Sometimes rhythmic, others abstract, these open ended explorations at the yin to the yang of WMO’s carefully engineered arrangements that are the bulk of their work. This balance is another key...
Anyway, the space and percussion jam at the Eldo by far the strangest of the tour. Sean Turner, another former member of -Mud-, sat in for an improv vocal of his own. Dark, intense and surreal, Turner was dressed in black; the slowly spinning mirror ball above bounced beams of shining light off his shaved head as he rambled about masturbation and horse radish while ambient techno grooves pulsed... Maloney swelled the sound system’s bottom end frequency, lending some of Turner’s rant inaudible. As the mirror ball slowly spun, folks exchanged raised eyebrow glances, some amused other perplexed. By any measure, it was strange...
On the way out of town, Sean’s warp speed, yet twisted imagination was inspired by a -Crested Butte Liquors- store sign. Think about darlin’, think about it... After rocking the Eldo, we cruised into Durango. Just as we tuned the radio on to KDUR 91.9, the Fort Lewis Community College Station, they busted into "Jerry’s Tune," from the -Make Believe- album! It was a very cool moment for the band...
WMO has been to the San Juan Room near the campus a few times over the past couple of years and each time it seems to get a little crazier. Before the show, Tim, Sean and Ed went down to the radio station and did a live on-air interview. As always, Sean and Tim were wild and wacky, and everybody had a good time watching their language and trying to keep it clean. Although not 100% successful in that department, they invited us back, so it must have been OK. With a 350 person capacity, the San Juan is one of the largest stops on the tour and when we split after the soundcheck there were over 200 tickets sold! By the time we got back for the show, the place was packed. In fact, it was SOLD OUT! The dance floor was a sardine can from the opening tune and the intensity didn’t let up until the bouncers cleared the place out at about 2am.
Journal entry #8 Flash forward two and a half months to mid April. I’m sitting in my Las Vegas word factory looking at the photos I took on the road. The tour finished smoothly and lots has transpired since then. We got back to San Diego on a Sunday and road warriors that they are, WMO played a short set that night for a fund raiser to benefit a local musician. The next day, I said -THE NEXT DAY!-, the band went into the studio to start their new album.

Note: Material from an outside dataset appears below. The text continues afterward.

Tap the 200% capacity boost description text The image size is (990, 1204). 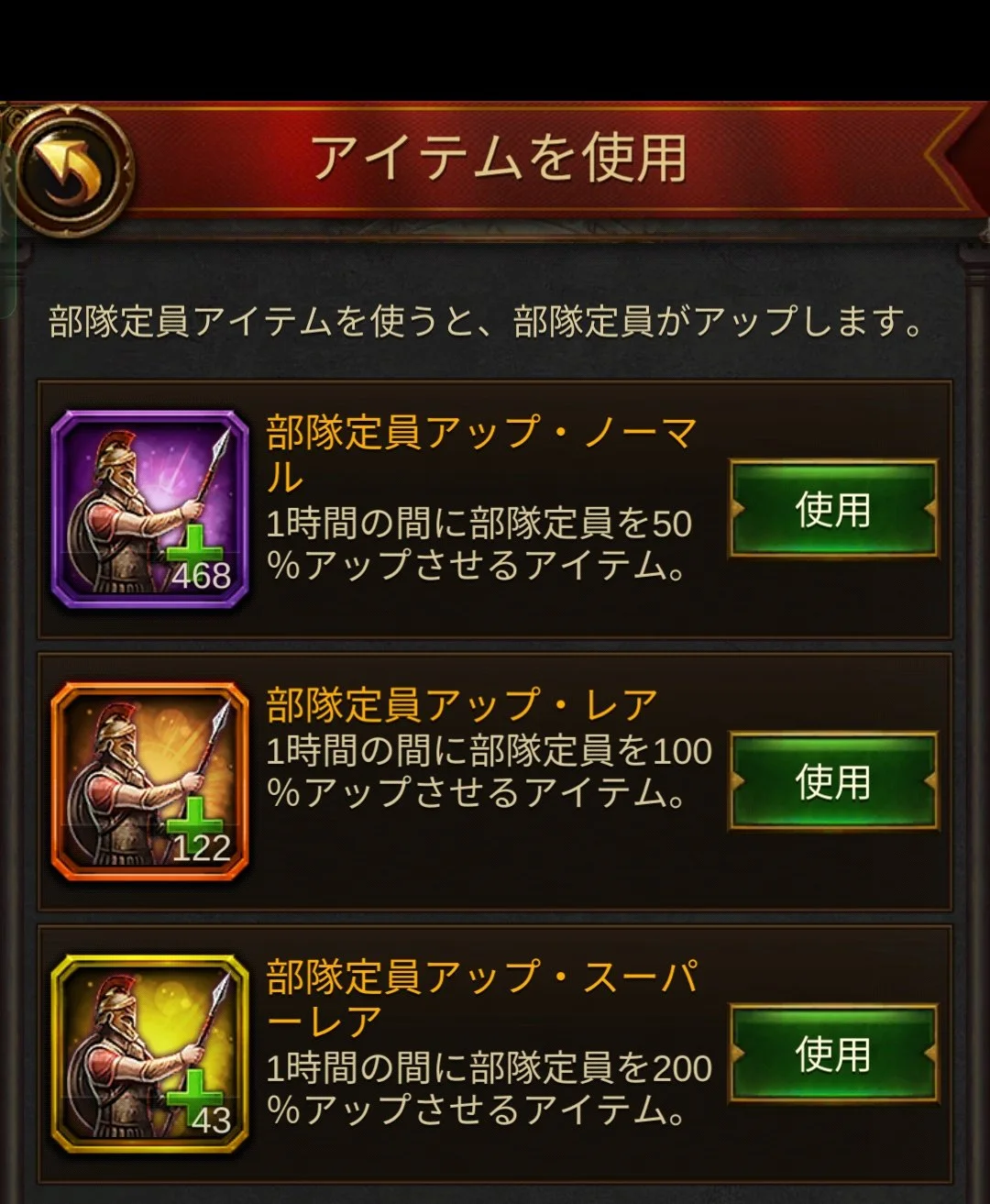coord(489,1088)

Fresh from the road and cookin’ like nobody’s business, they laid the basic tracks for 12 songs in two and half days! The first six were one-shot, first take gems. Things went so well Dave Ellis flew in a few weeks later to record on several tracks. For me, the trip was a blast. I enjoyed seeing the band every night, but upon reflection, I see that the greatest satisfaction came from getting to know the members of the band as individuals. As -people-. Learning about who they are and where they’re coming from has helped me appreciate what they do as the group called Wise Monkey Orchestra.

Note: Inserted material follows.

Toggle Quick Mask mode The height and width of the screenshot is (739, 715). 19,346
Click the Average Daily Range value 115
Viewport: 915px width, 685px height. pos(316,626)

From the band’s standpoint, the wintertime swing through the Colorado Rockies was also a success. "The tour came off better than we could have hoped for," Sean told me while we were in the studio. "We got a chance to really work out the tunes before we hit the studio, which was cool. Of course, hooking up with Dave Ellis was key. You know, every time we go back to those Colorado towns we have great time. Seeing the people that support us in each town is really what keeps us going. The next step for us is to make a dent on the east coast. Hopefully that’ll happen soon."